These are the key concepts you need to understand to accurately answer the question.

z-test
In statistics, a z-test is a powerful tool used to determine if there are significant differences between sample and population means. It compares the observed data with what the null hypothesis suggests. In our scenario, we want to see if the proportion of business failures led by men differs significantly from those led by women.
A z-test involves several key steps:
  • First, we calculate the sample proportions, which are the ratios of failed businesses to total businesses for each group.

  • Next, we compute the pooled proportion of failures for both groups combined. This step helps in standardizing the differences.

  • Then, we calculate the z-score using the difference between sample proportions and the standard error derived from the pooled proportion. The formula for the z-score is:\[z = \frac{\text{Observed Proportion Difference} - 0}{\text{Standard Error}}\]
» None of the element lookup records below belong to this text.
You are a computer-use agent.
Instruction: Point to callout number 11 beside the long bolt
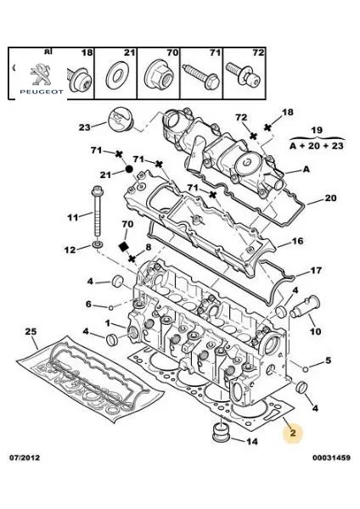point(73,219)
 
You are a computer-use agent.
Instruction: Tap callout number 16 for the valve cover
point(298,241)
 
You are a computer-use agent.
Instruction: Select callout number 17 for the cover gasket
point(316,271)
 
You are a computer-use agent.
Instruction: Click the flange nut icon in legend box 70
point(158,76)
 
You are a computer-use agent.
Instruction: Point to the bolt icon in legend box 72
point(245,76)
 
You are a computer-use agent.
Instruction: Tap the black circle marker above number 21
point(128,169)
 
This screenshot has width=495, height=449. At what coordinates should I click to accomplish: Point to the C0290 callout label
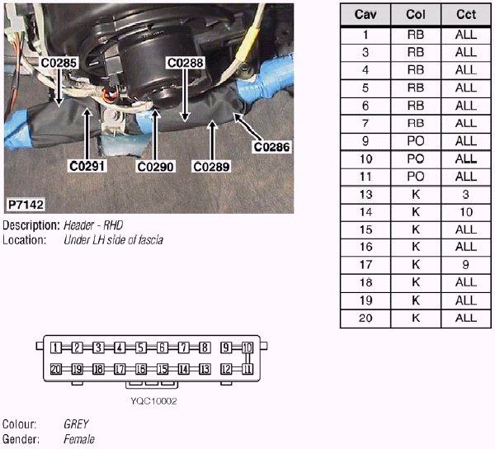[155, 166]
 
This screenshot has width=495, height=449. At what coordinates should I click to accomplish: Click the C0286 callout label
[272, 147]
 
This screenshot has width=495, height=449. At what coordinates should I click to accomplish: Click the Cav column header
[365, 16]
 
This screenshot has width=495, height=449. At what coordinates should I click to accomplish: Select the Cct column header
[465, 16]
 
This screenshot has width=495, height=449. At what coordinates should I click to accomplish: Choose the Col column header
[416, 16]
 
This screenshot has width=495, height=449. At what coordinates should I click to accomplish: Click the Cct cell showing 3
[465, 194]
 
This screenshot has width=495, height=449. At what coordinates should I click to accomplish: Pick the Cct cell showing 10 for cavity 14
[465, 212]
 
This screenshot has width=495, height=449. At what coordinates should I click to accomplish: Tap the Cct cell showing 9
[465, 265]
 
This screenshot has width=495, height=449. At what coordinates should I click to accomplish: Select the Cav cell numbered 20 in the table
[365, 318]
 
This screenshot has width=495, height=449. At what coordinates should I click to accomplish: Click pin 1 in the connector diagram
[55, 347]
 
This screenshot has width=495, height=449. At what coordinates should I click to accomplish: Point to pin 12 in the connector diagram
[226, 368]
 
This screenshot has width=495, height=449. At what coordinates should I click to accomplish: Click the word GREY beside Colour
[76, 424]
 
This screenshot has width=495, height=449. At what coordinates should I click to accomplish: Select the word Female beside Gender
[79, 439]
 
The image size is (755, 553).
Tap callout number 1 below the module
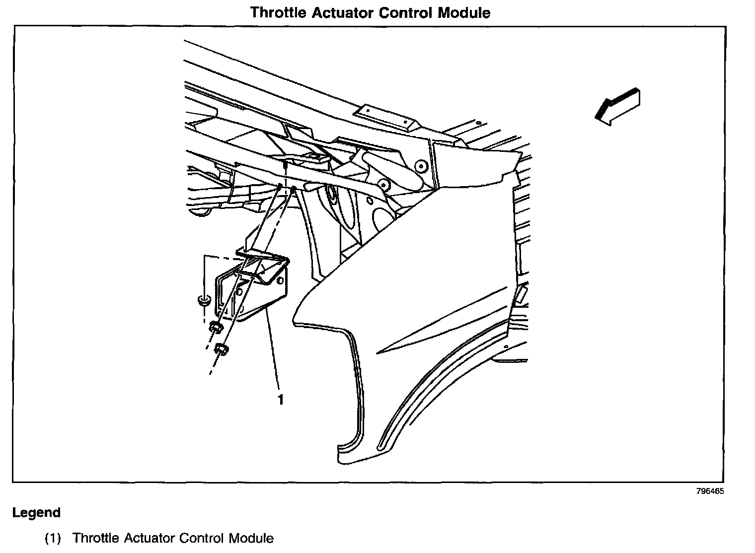tap(281, 399)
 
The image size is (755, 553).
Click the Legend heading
tap(36, 513)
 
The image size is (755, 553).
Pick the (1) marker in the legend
tap(53, 539)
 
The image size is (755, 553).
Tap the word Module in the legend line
tap(251, 539)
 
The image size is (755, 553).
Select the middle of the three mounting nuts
tap(215, 327)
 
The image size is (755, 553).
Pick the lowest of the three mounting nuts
tap(221, 349)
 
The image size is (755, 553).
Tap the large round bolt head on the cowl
tap(421, 166)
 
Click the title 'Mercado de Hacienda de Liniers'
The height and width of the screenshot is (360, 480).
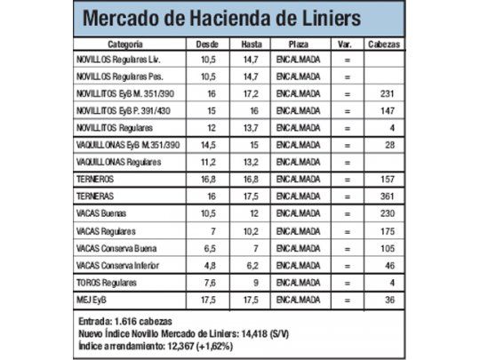[221, 19]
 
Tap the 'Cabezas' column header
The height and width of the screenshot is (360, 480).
[383, 44]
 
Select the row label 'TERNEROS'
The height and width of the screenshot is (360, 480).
[98, 179]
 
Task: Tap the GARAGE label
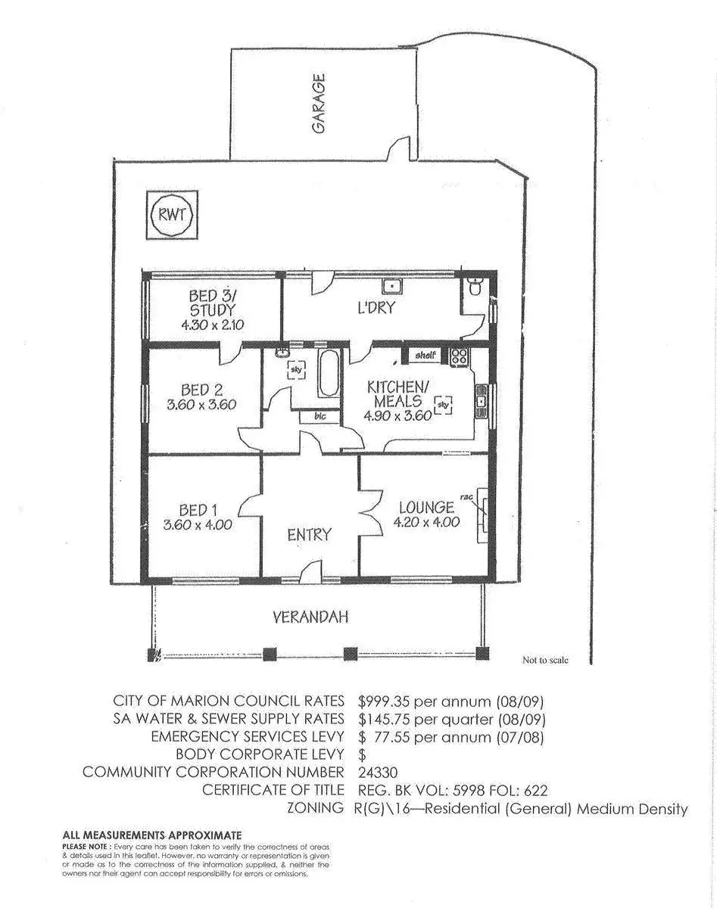tap(319, 104)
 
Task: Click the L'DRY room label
tap(376, 309)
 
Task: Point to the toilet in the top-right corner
tap(476, 288)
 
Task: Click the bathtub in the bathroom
tap(329, 373)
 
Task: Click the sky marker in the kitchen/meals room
tap(444, 406)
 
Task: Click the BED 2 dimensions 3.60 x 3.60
tap(201, 405)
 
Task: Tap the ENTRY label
tap(309, 535)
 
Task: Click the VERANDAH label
tap(310, 617)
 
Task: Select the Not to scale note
tap(544, 660)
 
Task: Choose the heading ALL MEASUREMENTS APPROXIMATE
tap(151, 834)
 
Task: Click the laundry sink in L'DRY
tap(392, 286)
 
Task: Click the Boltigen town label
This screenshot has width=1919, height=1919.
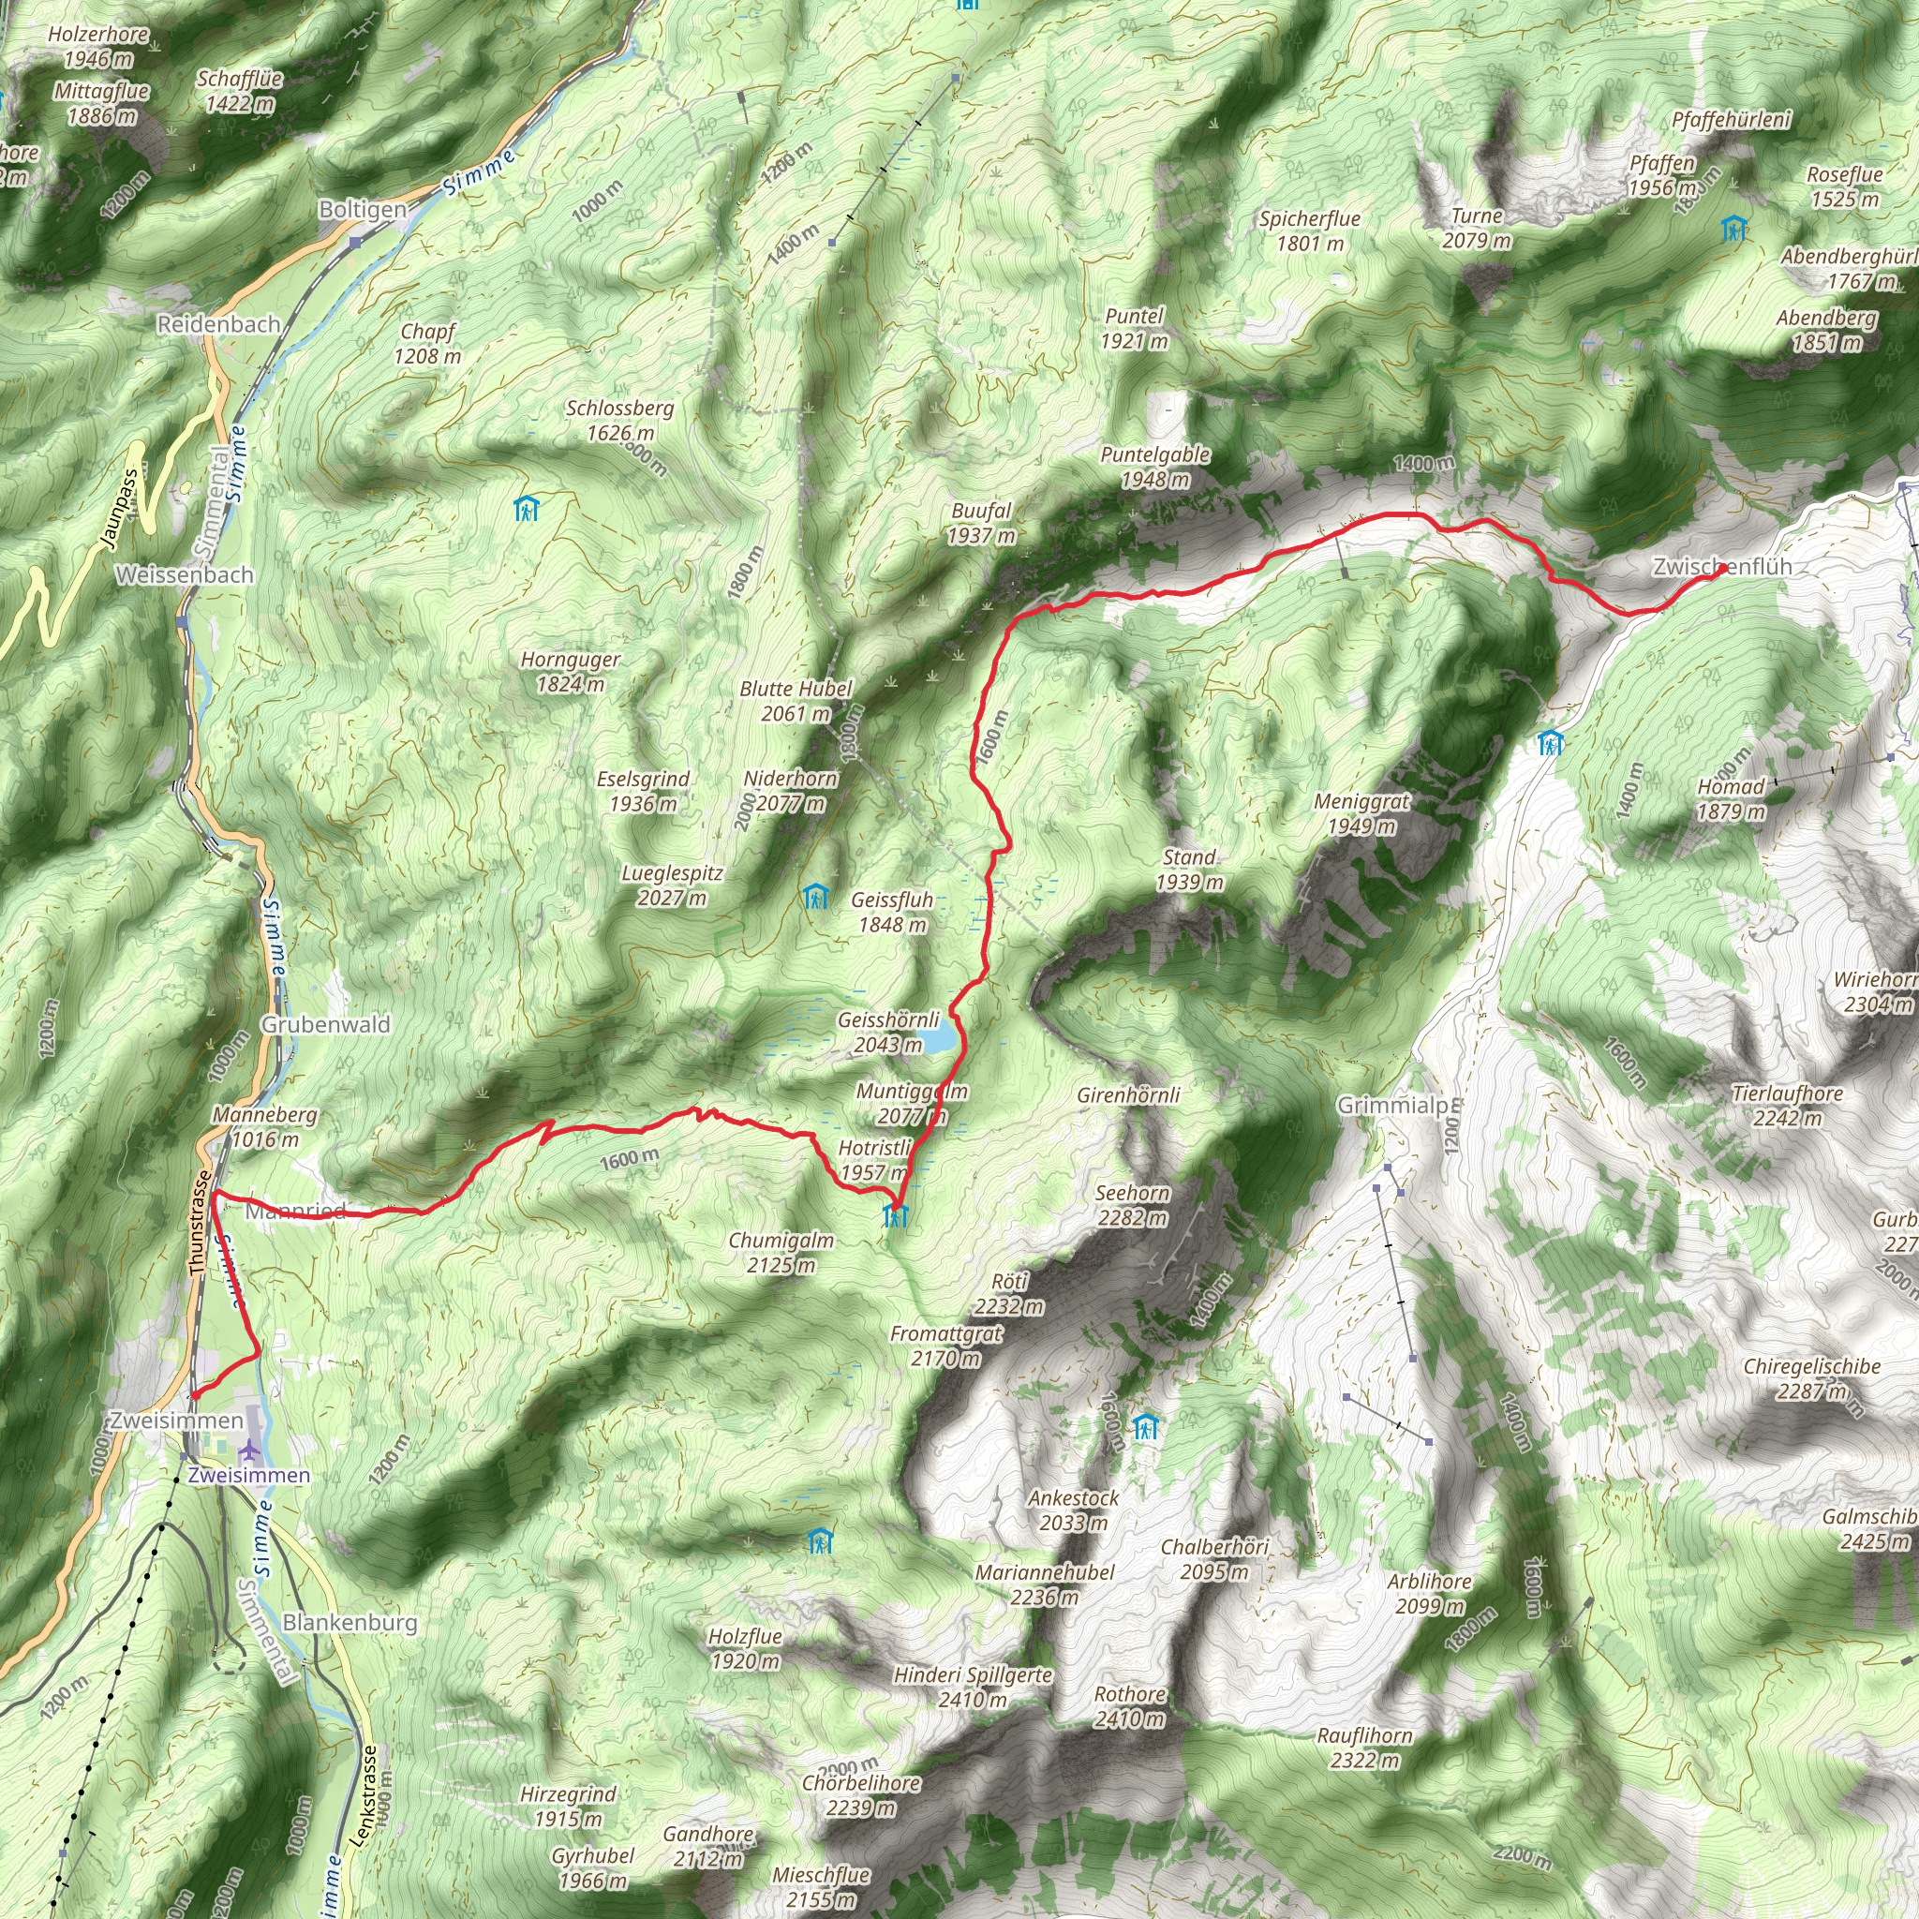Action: tap(363, 210)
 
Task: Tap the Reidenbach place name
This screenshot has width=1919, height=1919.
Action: tap(218, 324)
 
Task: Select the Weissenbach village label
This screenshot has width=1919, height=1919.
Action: tap(184, 574)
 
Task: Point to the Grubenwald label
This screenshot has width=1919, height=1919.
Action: tap(326, 1024)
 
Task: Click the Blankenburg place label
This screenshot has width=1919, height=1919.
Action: tap(350, 1622)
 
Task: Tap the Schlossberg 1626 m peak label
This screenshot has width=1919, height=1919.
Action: tap(619, 420)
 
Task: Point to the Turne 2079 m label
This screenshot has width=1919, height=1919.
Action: tap(1477, 228)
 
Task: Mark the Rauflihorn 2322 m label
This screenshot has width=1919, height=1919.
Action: tap(1364, 1748)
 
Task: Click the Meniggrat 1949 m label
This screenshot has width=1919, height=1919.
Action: tap(1361, 813)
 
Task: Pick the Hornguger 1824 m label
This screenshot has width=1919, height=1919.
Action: tap(570, 672)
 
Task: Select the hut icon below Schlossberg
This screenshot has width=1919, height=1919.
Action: tap(526, 510)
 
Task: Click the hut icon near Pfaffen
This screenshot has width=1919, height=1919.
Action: tap(1733, 229)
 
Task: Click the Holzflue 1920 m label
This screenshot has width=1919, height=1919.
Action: tap(745, 1649)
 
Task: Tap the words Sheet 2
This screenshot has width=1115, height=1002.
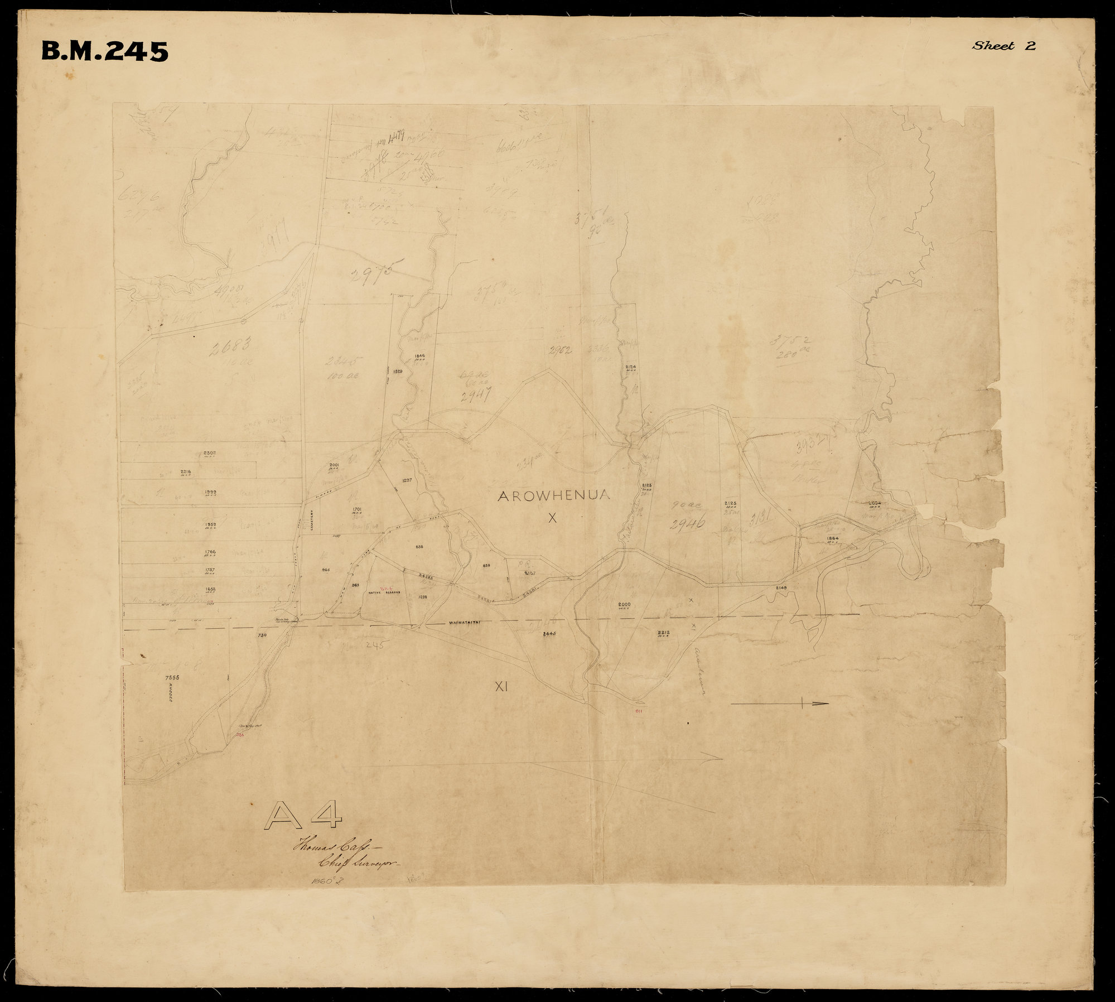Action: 1003,46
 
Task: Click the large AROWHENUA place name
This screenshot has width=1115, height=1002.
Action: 552,495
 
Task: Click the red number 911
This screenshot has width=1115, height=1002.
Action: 639,712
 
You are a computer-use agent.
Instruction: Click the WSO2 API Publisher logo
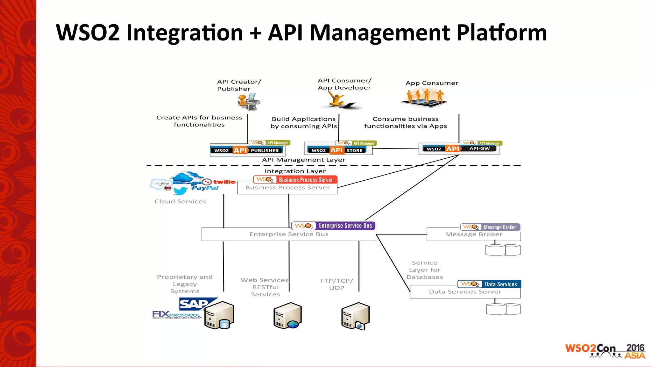[246, 150]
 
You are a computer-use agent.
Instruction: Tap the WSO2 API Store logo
[338, 150]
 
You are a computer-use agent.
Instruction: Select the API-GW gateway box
[459, 149]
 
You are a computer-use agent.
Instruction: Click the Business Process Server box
[287, 188]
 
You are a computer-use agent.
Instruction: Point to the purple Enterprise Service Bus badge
[333, 226]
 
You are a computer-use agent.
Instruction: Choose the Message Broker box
[473, 234]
  • Finally, by comparing this z-score against a standard distribution table, we obtain a p-value, which indicates how significant the observed differences are.
In the exercise above, the z-test performed with the initial smaller sample size wasn't significant, but when the sample size increased dramatically, the z-test showed statistical significance.
confidence interval
Confidence intervals give us a range of values that can estimate the true population parameter. They are particularly useful when you want to understand how certain you can be about your sample results.
A 95% confidence interval tells us that, if we were to take 100 different samples and compute confidence intervals for each, about 95 of those intervals would contain the true population proportion.
To create a confidence interval around the difference in proportions of business failures:
  • The standard error for the difference in proportions is computed using the pooled proportion from both groups.

  • The margin of error is then estimated by multiplying this standard error with the z-score that corresponds to the desired confidence level, often 1.96 for 95% confidence.

  • The confidence interval itself is calculated as the observed difference in sample proportions plus or minus this margin of error. \[CI = (\text{Proportion Difference}) \pm (z \times SE)\]
With a larger sample size, the confidence interval becomes narrower, indicating a more precise estimate. Despite the precision, the actual practical significance of the difference in this scenario remains a debate.
sample size effect
The size of your sample can greatly influence the outcome of statistical tests, such as the z-test. With bigger samples, we tend to see more reliable estimates and often higher statistical significance. This is due to the reduction of variability and the ability to detect even small differences.
In the given exercise, when we increased the sample size by 30 times, from 148 to 4440 businesses, the previously non-significant z-test became significant.
Key impacts of sample size include:
  • **Precision:** Larger sample sizes lead to more precise estimates, which shrink the standard error and result in narrower confidence intervals. This precision can help determine effects more accurately.

  • **Power:** The ability of a test to detect differences (its power) increases with larger sample sizes, meaning smaller differences might become statistically significant.

  • **Significance Testing:** A difference might be statistically significant in a large sample, but it doesn't always mean the difference is practically significant.
While larger sample sizes lend greater statistical power, it's essential to interpret the significance in the context of practical application. Even if the statistics suggest significance, real-world implications must always be considered.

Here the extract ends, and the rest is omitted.